Comment by torginus

1 month ago

I'm going to go out on a limb and say no - this library seems to do the parsing in Python, and Python is slow, like many times slower than Java, C# or languages in this class - which you find out if you try to do heavy data processing with it, which is one of the reasons I dislike the language. It's also very hard to parallelize - in C# if you feed stuff into LINQ and entries are independent, you can make the work parallel with PLINQ very quickly, while threads aren't really a thing in Python (or at least they werent back then).

I've seen so many times that data processing quickly became a bottleneck and source of frustration with Python that stuff needed to be rewritten, that I came to not bother writing stuff in Python in the first place.

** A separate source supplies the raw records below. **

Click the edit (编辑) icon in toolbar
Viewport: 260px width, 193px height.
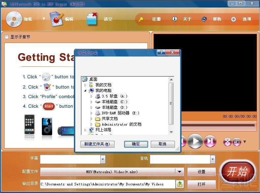(56, 19)
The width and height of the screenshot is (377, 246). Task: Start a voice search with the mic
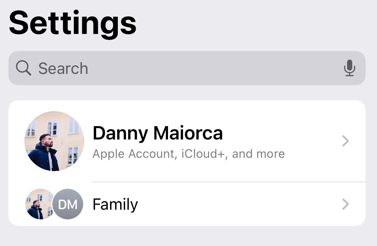pyautogui.click(x=350, y=68)
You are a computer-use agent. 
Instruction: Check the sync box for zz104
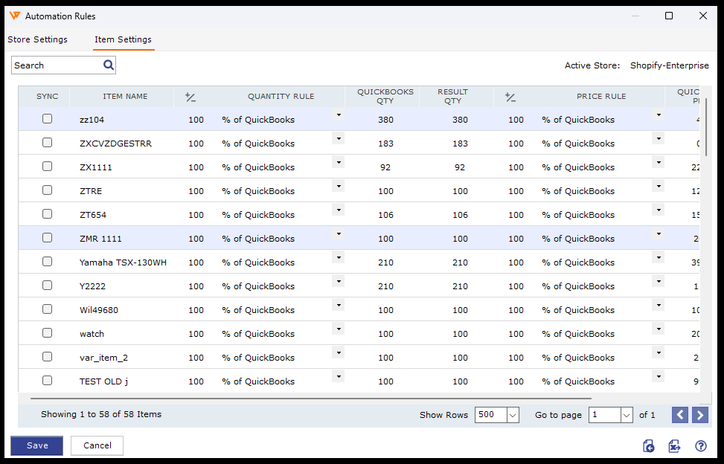point(48,119)
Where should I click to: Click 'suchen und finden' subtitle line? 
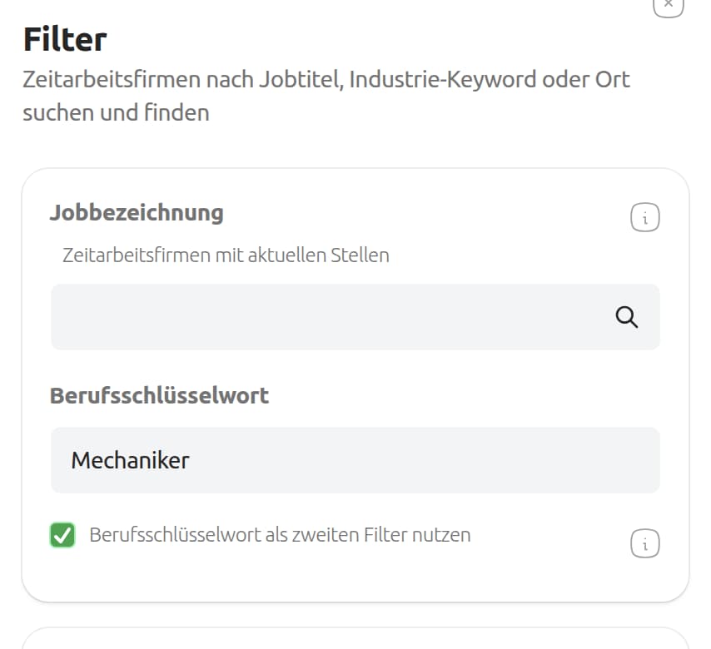(116, 112)
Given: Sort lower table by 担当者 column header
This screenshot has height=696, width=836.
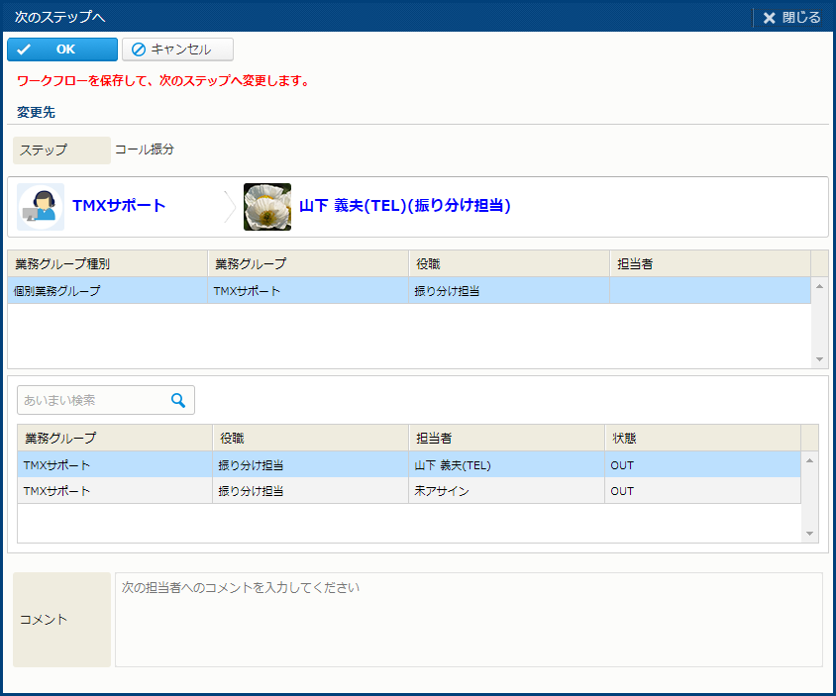Looking at the screenshot, I should tap(505, 438).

You can make Python fast by relying on NumPy and pandas with array programming, but doing so can be quite challenging to format and massage the data so that the things that you want can be expressed as array programming ops, that usually it became too much of a burden for me.

I wish Python was at least as fast as Node (which also can have its own share of performance cliffs)

It's possible that nowadays Python has JITs that improve performance to Java levels while keeping compatibility with most existing code - I haven't used Python professionally in quite a few years.

1 comment

torginus

zahlman 1 month ago

From the README, features include:

> native code parsing speedups for most common platforms

Which is to say, roughly analogous to "relying on NumPy". (A well-designed system avoids repeatedly calling from Python to C and prefers to let loops live within the C code; that applies at least as much to tree-like data as array-like data.)

> I wish Python was at least as fast as Node (which also can have its own share of performance cliffs) It's possible that nowadays Python has JITs that improve performance to Java levels while keeping compatibility with most existing code - I haven't used Python professionally in quite a few years.

No guarantees, but have you tried PyPy? It's existed since 2007 and definitely improved over time.

I would say that "performance cliffs" are just endemic to programming. Even in C you find people writing bad algorithms because better ones seem (at least superficially) much harder to write — especially if the good algorithm requires, say, a hash table. (C++ standard library containers definitely ameliorate this effect, but you pay in code complexity, especially where templates are needed.) And on the other hand you sometimes see big improvements from dropping to assembly (cf. ffmpeg).